#### RECORDED DATA ####

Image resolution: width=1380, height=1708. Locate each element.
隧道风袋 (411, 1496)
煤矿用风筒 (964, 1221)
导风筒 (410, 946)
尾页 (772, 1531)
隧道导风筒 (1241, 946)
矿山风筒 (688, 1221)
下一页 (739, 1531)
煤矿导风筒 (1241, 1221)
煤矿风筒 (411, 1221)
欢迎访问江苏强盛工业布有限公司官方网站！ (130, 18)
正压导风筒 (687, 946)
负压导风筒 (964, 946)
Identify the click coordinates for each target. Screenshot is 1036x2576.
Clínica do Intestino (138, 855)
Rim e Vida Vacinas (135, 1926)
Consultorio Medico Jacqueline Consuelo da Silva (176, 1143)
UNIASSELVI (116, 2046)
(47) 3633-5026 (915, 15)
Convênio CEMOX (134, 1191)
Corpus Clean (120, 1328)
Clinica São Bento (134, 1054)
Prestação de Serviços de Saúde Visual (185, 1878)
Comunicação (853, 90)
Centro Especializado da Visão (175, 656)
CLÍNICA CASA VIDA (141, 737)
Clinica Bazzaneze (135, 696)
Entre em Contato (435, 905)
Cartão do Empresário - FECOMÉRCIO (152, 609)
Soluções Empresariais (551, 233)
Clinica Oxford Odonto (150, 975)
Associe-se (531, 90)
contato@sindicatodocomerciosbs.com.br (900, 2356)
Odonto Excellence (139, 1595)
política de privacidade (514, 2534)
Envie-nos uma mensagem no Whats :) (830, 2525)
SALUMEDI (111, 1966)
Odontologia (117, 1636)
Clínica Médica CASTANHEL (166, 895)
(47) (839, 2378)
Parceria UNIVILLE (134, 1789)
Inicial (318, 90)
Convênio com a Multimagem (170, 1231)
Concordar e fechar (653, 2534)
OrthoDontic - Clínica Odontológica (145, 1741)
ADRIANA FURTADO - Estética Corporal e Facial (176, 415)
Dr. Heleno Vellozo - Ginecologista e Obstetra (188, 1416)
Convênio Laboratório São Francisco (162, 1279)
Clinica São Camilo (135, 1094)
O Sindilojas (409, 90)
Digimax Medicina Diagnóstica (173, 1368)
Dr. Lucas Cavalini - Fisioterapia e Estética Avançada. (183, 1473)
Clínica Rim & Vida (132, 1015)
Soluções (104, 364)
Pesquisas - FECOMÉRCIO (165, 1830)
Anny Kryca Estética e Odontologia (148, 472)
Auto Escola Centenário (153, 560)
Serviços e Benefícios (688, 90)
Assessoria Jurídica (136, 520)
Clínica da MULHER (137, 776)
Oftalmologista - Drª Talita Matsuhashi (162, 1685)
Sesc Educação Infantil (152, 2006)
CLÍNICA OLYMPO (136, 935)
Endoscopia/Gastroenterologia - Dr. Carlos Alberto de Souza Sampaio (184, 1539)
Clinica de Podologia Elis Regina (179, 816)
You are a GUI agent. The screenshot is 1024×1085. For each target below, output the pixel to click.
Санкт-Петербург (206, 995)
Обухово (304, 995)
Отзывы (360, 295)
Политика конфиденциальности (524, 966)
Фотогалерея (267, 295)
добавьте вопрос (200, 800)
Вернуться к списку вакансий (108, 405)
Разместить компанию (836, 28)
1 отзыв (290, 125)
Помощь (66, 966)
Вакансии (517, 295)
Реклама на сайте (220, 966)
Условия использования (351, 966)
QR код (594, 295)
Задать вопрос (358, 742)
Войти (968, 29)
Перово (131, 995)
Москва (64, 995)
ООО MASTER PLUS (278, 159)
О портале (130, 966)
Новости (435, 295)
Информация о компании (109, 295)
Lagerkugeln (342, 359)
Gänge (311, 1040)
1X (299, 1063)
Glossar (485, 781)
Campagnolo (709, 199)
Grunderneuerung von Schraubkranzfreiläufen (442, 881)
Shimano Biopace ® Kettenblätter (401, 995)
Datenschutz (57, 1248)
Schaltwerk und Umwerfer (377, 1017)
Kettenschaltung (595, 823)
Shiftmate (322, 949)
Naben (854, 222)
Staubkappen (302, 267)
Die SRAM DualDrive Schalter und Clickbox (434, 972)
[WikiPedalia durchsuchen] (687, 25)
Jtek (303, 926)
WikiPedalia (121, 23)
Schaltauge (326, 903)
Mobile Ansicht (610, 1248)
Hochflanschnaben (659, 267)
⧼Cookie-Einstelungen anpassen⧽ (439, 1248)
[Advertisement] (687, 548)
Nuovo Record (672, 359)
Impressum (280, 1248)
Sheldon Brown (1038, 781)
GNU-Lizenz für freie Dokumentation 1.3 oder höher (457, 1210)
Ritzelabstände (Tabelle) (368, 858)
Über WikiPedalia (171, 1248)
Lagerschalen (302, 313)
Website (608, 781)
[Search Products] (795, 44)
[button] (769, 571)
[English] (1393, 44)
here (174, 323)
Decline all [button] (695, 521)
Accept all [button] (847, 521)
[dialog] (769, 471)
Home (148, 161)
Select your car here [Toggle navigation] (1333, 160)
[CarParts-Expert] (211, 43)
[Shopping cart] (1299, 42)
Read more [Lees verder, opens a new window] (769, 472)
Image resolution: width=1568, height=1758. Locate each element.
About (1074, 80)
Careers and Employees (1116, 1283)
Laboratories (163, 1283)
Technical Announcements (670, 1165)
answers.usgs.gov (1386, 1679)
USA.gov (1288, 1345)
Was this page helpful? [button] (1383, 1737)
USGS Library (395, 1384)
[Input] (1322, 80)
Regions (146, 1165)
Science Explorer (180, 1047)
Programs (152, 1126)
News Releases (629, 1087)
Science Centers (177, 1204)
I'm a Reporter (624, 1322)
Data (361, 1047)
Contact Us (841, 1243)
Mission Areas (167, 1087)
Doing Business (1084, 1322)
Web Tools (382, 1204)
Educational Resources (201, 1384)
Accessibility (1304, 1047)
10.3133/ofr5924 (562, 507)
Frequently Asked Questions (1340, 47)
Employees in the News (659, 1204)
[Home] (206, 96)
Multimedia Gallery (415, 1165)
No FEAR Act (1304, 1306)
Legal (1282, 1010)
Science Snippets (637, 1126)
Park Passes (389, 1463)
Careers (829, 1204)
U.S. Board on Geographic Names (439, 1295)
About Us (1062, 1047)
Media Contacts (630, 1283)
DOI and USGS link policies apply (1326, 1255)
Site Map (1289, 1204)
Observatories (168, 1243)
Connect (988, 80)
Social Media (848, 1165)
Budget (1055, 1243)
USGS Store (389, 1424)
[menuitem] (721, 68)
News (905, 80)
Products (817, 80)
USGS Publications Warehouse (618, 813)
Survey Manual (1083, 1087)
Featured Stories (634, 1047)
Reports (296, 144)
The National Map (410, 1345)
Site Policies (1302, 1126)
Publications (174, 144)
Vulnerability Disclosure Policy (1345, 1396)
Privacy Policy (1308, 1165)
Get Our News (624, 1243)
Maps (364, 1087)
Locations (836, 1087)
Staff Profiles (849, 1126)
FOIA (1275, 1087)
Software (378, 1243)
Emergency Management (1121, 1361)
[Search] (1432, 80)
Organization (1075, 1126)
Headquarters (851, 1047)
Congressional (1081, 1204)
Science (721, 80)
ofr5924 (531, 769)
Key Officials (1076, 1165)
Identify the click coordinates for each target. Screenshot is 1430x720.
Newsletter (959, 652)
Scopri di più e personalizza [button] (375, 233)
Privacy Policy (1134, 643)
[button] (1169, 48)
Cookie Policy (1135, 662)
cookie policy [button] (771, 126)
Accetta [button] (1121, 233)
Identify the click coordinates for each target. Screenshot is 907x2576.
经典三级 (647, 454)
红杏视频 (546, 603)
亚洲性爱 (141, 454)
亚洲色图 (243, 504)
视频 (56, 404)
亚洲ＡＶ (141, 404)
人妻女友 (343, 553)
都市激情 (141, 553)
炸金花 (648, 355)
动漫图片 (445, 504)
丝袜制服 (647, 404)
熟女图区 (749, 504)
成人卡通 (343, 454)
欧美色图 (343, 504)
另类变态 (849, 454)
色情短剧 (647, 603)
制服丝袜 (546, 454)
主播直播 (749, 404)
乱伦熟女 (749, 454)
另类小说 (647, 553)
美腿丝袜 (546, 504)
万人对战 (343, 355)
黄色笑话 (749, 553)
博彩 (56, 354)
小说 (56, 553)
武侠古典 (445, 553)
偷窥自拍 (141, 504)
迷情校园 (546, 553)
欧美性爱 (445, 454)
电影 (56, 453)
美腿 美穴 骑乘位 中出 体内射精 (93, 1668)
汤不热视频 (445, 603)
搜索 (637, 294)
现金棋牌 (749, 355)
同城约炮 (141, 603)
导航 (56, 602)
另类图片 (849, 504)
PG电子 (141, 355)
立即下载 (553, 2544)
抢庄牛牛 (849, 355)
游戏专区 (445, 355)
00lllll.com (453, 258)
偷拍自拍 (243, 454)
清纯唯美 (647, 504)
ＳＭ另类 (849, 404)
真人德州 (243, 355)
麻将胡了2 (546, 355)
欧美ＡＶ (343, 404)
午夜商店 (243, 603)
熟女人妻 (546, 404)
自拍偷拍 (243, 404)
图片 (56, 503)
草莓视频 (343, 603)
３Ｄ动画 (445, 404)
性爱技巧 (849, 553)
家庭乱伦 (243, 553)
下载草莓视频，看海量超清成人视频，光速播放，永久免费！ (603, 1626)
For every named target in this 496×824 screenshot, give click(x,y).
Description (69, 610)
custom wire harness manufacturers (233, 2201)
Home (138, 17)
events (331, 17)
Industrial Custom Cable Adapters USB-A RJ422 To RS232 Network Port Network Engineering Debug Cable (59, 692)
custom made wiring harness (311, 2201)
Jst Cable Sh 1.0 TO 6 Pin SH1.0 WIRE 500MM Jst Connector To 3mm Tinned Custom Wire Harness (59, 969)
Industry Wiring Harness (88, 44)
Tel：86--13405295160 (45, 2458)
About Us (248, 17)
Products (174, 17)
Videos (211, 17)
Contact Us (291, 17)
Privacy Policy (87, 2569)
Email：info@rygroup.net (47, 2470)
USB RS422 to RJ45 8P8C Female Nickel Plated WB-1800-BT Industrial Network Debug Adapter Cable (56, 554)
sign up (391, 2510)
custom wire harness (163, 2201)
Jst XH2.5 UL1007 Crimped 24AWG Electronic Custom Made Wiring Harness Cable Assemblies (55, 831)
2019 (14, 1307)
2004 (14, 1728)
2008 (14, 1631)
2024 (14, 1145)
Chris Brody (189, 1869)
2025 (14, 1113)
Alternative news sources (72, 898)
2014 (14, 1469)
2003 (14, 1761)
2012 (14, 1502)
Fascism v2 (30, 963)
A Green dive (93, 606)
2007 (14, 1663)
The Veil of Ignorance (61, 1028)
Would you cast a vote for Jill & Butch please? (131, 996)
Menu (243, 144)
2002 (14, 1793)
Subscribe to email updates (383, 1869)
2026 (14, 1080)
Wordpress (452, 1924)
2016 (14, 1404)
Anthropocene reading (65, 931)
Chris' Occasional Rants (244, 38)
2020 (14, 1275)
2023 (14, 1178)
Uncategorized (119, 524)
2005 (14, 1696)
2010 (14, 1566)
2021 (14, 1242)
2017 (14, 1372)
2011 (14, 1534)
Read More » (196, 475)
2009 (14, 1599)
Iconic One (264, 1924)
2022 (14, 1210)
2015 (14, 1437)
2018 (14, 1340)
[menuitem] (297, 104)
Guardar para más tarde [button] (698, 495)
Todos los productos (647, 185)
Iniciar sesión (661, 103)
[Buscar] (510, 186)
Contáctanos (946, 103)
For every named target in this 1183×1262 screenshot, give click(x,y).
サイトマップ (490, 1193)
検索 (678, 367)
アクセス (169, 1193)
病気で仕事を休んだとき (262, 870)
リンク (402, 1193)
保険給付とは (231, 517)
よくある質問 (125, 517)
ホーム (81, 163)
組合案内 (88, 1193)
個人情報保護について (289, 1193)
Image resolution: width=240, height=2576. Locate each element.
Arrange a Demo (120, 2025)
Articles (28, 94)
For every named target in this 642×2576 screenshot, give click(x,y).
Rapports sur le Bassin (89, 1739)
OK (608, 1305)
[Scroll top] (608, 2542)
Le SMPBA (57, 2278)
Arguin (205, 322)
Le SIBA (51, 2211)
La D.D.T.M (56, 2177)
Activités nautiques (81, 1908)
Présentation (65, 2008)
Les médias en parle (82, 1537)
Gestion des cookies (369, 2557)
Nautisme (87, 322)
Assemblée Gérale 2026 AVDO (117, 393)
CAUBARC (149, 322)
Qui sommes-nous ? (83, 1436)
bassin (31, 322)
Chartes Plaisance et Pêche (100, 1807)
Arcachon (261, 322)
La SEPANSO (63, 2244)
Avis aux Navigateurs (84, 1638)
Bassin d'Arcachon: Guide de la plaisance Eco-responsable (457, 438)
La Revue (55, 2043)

####

__SHORT TASK__:
Reproduce every line of the data from the line containing "FOIA (1275, 1087)" down to the line containing "Newsletter (959, 652)", both included. Offset each answer coordinate by -83 and leave all other text and numbers unchanged.

__COMPLETED EXERCISE__:
FOIA (1192, 1004)
Software (295, 1160)
Emergency Management (1038, 1278)
[Search] (1349, -3)
Organization (992, 1043)
Headquarters (768, 964)
Congressional (998, 1121)
Science (638, -3)
ofr5924 (448, 686)
Key Officials (993, 1082)
Identify the click coordinates for each target. Screenshot is 1430x720.
Newsletter (876, 569)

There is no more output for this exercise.